TEKS YANG DITAMPILKAN
^^^^

Lihatlah, beliau sedang ber-sms-an. Wow, gokil sekali. Emang sih beliau jalan di lajur kiri, tapi itu bukan contoh yang baik kan? Dan emang lagi, saya tidak punya gambarnya. Tapi wallahi, ini benar.
Ilustrasi doang


Karena itulah ada keisengan yang melintas di kepala. Segera saja saya dahului beliau, kemudian ketika di depannya dengan gaya yang dilebih-lebihkan saya keluarkan HP saya, lalu seolah-olah berkirim pesan. Kalau dipotret keren kali ya, dua orang—mahasiswa dan polisi, yang notabene dianggap orang berpendidikan tinggi dan harusnya tidak konyol dengan membahayakan orang lain—berurutan sedang mengendarai sepeda motor sama-sama sedang main HP. Dan tahukah kalian kawan? Akhirnya beliau segera masukkan kembali HP ke sakunya. Entah karena tersindir atau memang sudah selesai  :9

5.       Menerabas Lampu Lalu Lintas

Saya teringat ketika presentasi overhead crane di kelas Alat Angkat, ada pertanyaan tentang safety factor yang kami pakai pada ladle yang digunakan untuk menampung besi cor. Seru sekali diskusinya, apalagi yang bertanya adalah kakak angkatan yang berbeda 2 tahun. Bukan karena dia mengulang, tapi karena dia memang baru mengambilnya mengingat ini adalah mata kuliah pilihan untuk tingkat 4 sebenarnya. Maka kelompok kami yang isinya angkatan 2011 (tingkat 3) semua menjadi kelihatan culun sekali. Tapi untunglah Pak Dosen paham dan mulai mengendalikan diskusi agar tetap sehat.

^^^^

TUGAS TERTULIS
a) Tentukan apakah tiap pernyataan berikut sesuai dengan teks yang ditampilkan, lalu jawab ya atau tidak disertai kutipan kata-kata penentunya dari teks: (i) Beliau yang ber-sms-an itu berjalan di lajur kiri. (ii) Penulis memiliki gambar kejadian tersebut. (iii) Kakak angkatan yang bertanya saat presentasi sedang mengulang mata kuliah.
b) Menurut teks yang ditampilkan, di kelas apa presentasi overhead crane itu berlangsung?

Daftar data
^^^^

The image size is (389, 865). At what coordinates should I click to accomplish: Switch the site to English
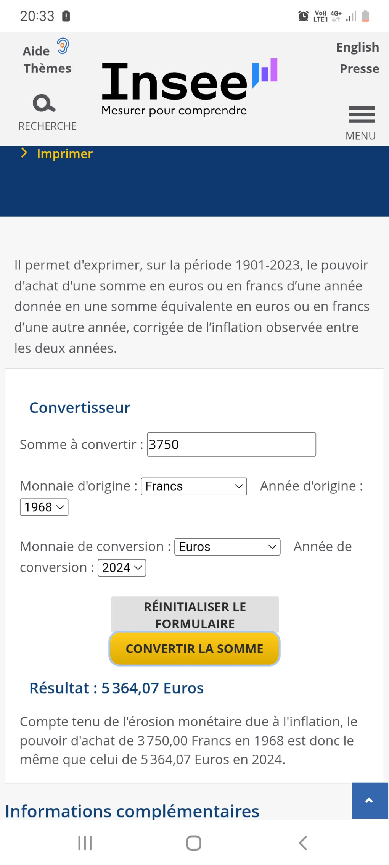(357, 47)
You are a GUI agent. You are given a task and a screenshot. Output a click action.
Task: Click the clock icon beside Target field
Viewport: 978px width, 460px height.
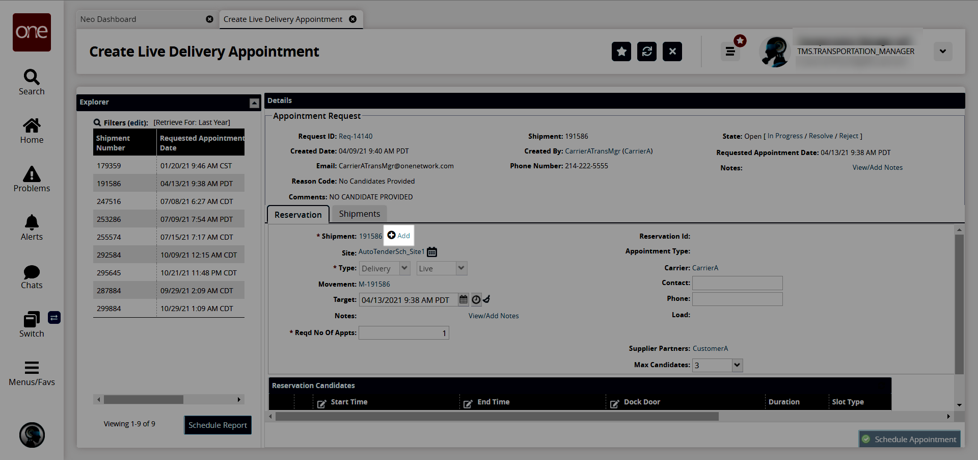pyautogui.click(x=476, y=300)
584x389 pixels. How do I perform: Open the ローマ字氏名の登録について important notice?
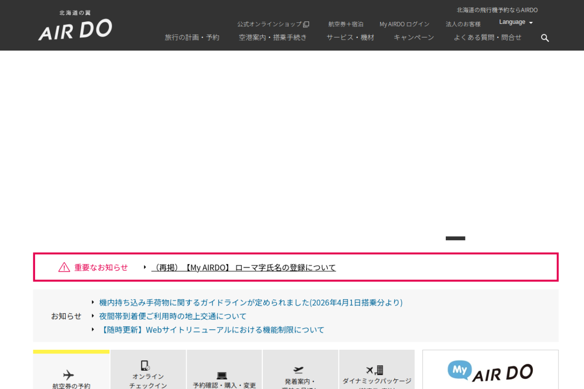tap(244, 268)
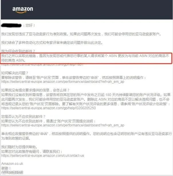Click the sentence about 自动化方式和专家评审
The width and height of the screenshot is (173, 176).
click(52, 43)
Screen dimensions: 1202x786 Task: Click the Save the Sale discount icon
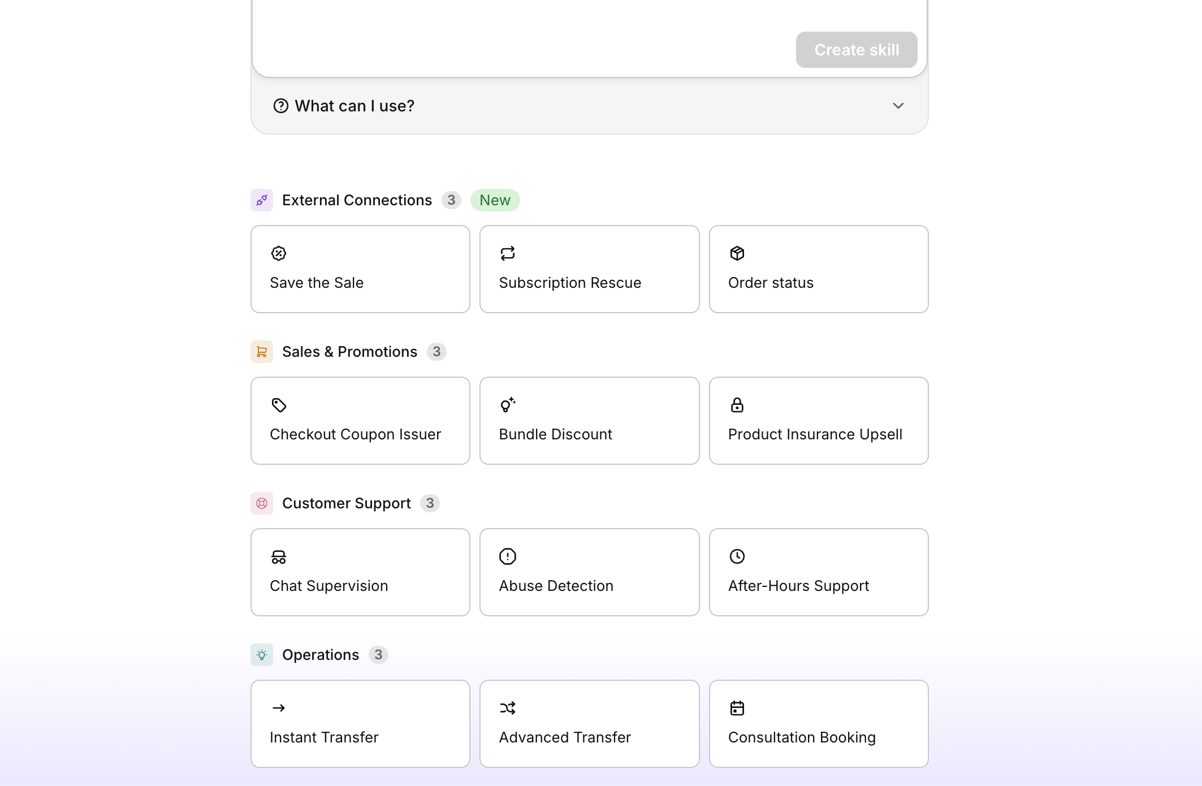pos(279,253)
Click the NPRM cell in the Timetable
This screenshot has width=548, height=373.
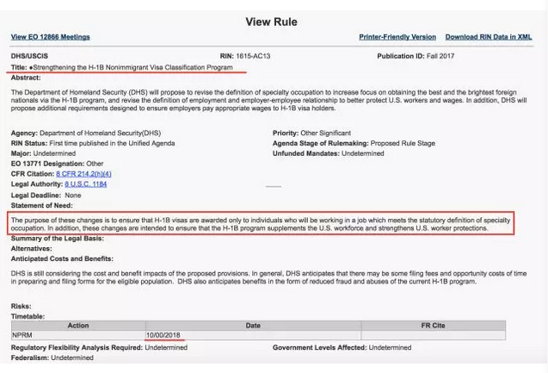coord(23,334)
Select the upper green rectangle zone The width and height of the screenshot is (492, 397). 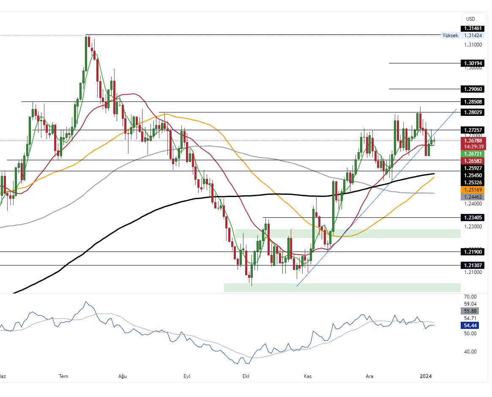click(347, 233)
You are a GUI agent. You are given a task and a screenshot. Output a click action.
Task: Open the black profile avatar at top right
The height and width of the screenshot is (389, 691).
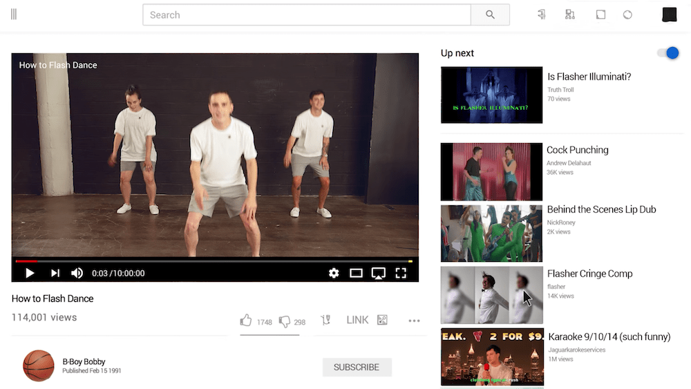[x=669, y=15]
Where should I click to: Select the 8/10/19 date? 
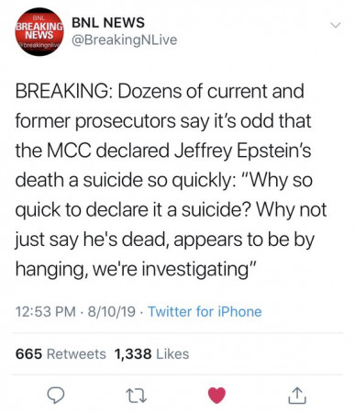(111, 312)
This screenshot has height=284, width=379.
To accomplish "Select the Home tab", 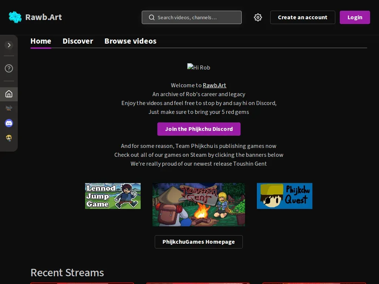I will (x=41, y=41).

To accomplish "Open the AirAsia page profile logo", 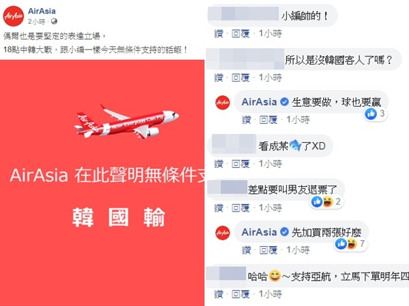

^^^^

JAWABAN LATIHAN
a)
(i) Ya: "Emang sih beliau jalan di lajur kiri"
(ii) Tidak: "saya tidak punya gambarnya"
(iii) Tidak: "Bukan karena dia mengulang"

b) Di kelas Alat Angkat.